Lloyd Ross hit Tommy Gilchrist in the face twice on a terrace at Westminster on October 16.
The 24-year-old, who is still in a relationship with fellow parliamentary assistant Mr Gilchrist, has since resigned from his job, Westminster Magistrates’ Court heard.
Prosecutor Matthew Barrowcliffe said the couple were at a party when the conversation got heated, which resulted in Ross being violent towards his partner.
‘They had an argument so Mr Ross punched Mr Gilchrist twice in the face.
‘I understand the two are still in a relationship, in fact Mr Gilchrist hasn’t supported the prosecution in this case.’
District judge Richard Blake said Ross had immediately felt he made his employment untenable and ‘immediately resigned’.
Christina Josephides, defending, replied: ‘Mr Ross resigned, but also I have set out he certainly did send a lengthy email setting out his shame, regret and apologising for tainting his work environment in that way.’
Mr Ross is said to still be in a relationship with Mr Gilchrist (pictured above) despite him punching him in the face
The court heard that Ross had at the time been under pressure because of a family situation.

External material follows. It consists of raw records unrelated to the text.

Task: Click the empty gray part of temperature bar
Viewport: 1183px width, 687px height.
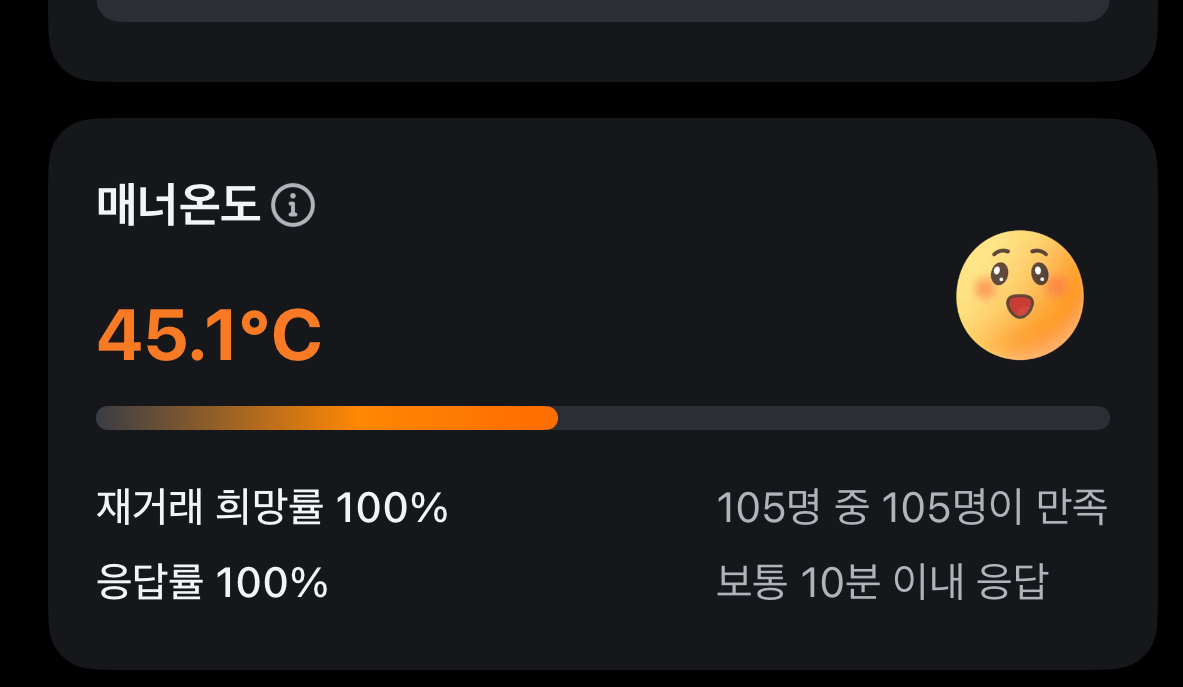Action: [830, 418]
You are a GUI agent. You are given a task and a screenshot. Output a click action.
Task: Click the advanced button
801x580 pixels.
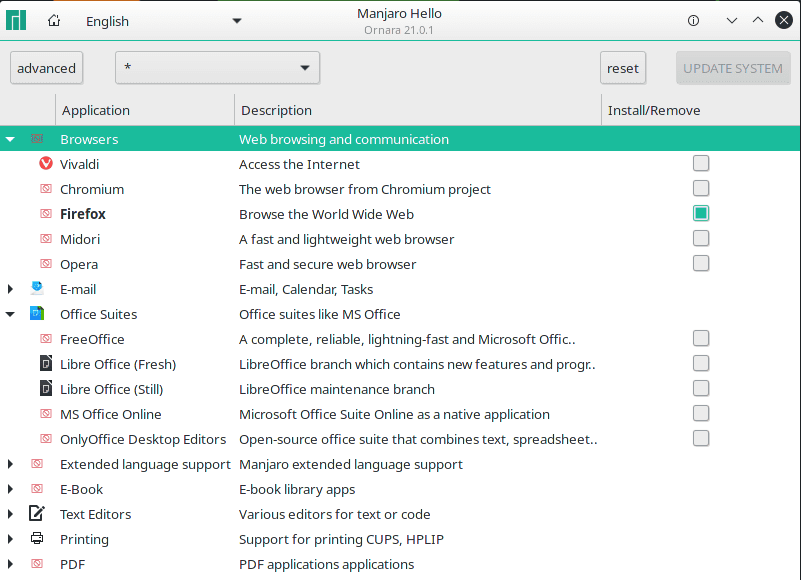(x=46, y=67)
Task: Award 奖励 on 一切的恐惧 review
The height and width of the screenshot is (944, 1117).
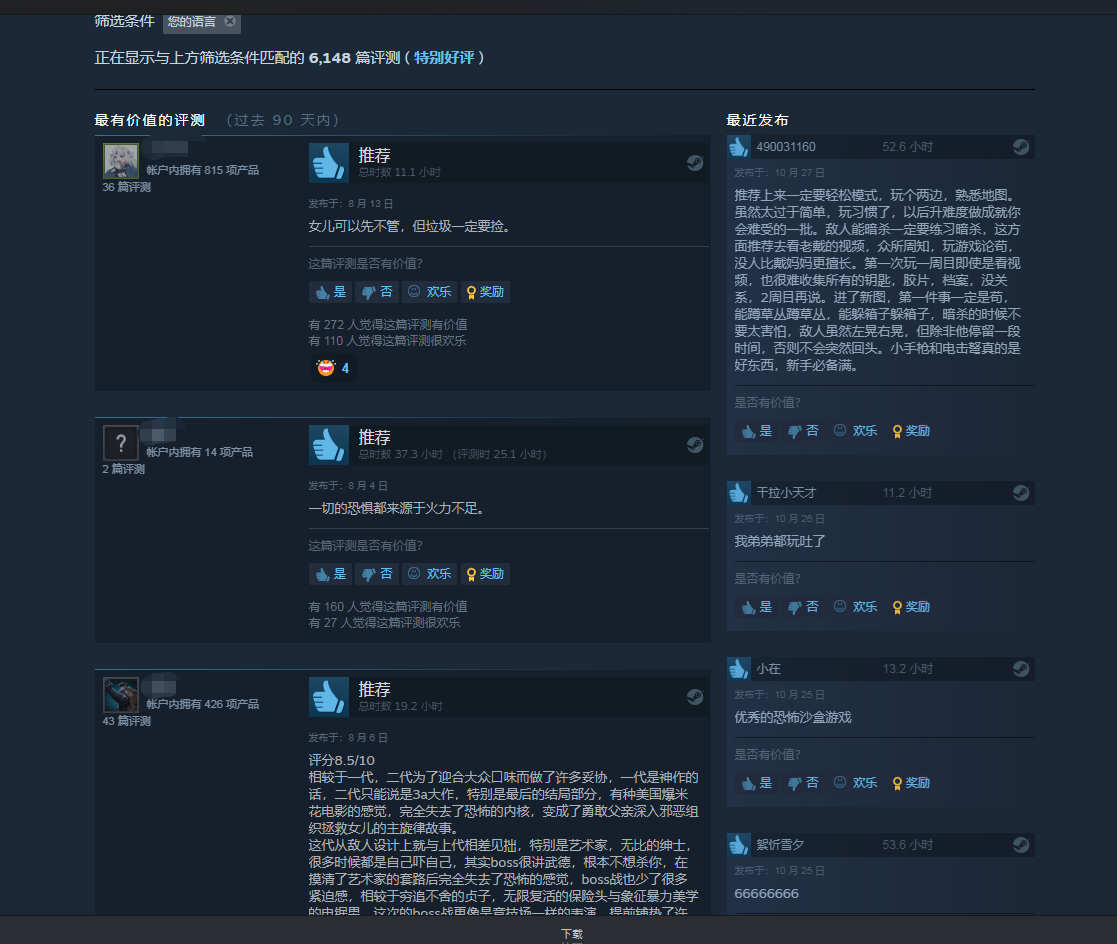Action: pos(485,574)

Ms Josephides said: ‘The events in his personal life that had affected his family had undermined his faith and trust in people around him.’
‘Mr Ross accepts that he has made an awful, awful mistake and he has stained his otherwise impeccable record.
‘He very much feels that as a result of this incident he has essentially ruined all of the good work he has been building up.’
The incident happened at the House of Commons (pictured above) in October
Judge Blake told Ross: ‘People in relationships on occasion fall out, but on this occasion, you fell out and resorted to violence in a very public place, which was inevitably witnessed by others and inevitably it would bring to end your employment and the reputation you have established.’
‘You warned him you would hit him.
‘That caused the officer to become interested.
‘And then you punched him not once but twice,’ the magistrate added.
‘You brought, with those two punches, your career in the House of Commons to an end.’
Ross who lives in Southwark, denied but was convicted of assault by beating.